§ **EXERCISE BRIEF**
Review the listing and copy each line that holds the word "Expand".

§ **PROVIDED RECORDS**
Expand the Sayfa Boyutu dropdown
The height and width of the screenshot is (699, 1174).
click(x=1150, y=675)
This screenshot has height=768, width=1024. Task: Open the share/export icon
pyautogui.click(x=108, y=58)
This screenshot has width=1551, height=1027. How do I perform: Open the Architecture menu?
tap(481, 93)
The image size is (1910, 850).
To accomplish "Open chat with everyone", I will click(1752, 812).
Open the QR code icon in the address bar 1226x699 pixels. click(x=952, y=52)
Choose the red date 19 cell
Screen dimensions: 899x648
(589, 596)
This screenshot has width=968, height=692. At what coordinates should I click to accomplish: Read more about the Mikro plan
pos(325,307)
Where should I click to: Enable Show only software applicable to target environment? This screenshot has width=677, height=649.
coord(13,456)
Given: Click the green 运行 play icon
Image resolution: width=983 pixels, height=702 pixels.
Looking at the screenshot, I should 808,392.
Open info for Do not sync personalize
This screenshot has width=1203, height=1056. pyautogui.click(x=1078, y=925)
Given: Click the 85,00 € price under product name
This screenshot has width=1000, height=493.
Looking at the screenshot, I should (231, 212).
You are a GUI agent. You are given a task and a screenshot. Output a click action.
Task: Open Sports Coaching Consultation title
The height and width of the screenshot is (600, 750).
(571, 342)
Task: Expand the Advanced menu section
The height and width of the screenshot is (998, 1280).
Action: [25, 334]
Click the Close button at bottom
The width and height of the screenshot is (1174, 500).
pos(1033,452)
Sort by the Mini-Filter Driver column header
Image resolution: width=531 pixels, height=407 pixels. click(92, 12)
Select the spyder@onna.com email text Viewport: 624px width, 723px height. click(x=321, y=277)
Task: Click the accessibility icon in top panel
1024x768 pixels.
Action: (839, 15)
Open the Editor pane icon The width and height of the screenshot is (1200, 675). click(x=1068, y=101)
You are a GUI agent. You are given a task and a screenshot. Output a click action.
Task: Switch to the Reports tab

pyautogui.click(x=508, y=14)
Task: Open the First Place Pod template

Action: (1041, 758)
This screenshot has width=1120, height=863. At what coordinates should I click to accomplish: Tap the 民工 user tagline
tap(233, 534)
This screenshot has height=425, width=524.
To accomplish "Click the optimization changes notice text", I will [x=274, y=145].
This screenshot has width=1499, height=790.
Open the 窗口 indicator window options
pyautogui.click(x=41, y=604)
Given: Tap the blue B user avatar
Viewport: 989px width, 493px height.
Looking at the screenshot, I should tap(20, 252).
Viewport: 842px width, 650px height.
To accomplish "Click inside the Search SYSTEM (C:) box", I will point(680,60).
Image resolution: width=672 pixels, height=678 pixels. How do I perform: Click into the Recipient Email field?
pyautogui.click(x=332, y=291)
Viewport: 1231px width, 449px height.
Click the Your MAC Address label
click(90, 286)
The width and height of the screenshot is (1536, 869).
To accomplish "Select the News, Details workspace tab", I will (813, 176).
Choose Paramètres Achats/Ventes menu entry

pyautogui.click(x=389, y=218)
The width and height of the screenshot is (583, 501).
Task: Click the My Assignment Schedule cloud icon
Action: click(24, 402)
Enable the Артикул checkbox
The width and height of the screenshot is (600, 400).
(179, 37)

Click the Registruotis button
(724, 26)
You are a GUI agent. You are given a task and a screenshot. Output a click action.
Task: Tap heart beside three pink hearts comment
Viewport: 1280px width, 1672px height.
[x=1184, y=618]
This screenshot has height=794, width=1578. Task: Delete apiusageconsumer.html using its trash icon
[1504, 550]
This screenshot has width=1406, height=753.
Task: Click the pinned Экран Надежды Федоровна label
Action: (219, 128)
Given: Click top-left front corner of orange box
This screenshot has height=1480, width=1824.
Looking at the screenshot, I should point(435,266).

§ **EXERCISE ANSWER**
Expand the Sayfa Boyutu dropdown
Task: Expand the Advanced menu section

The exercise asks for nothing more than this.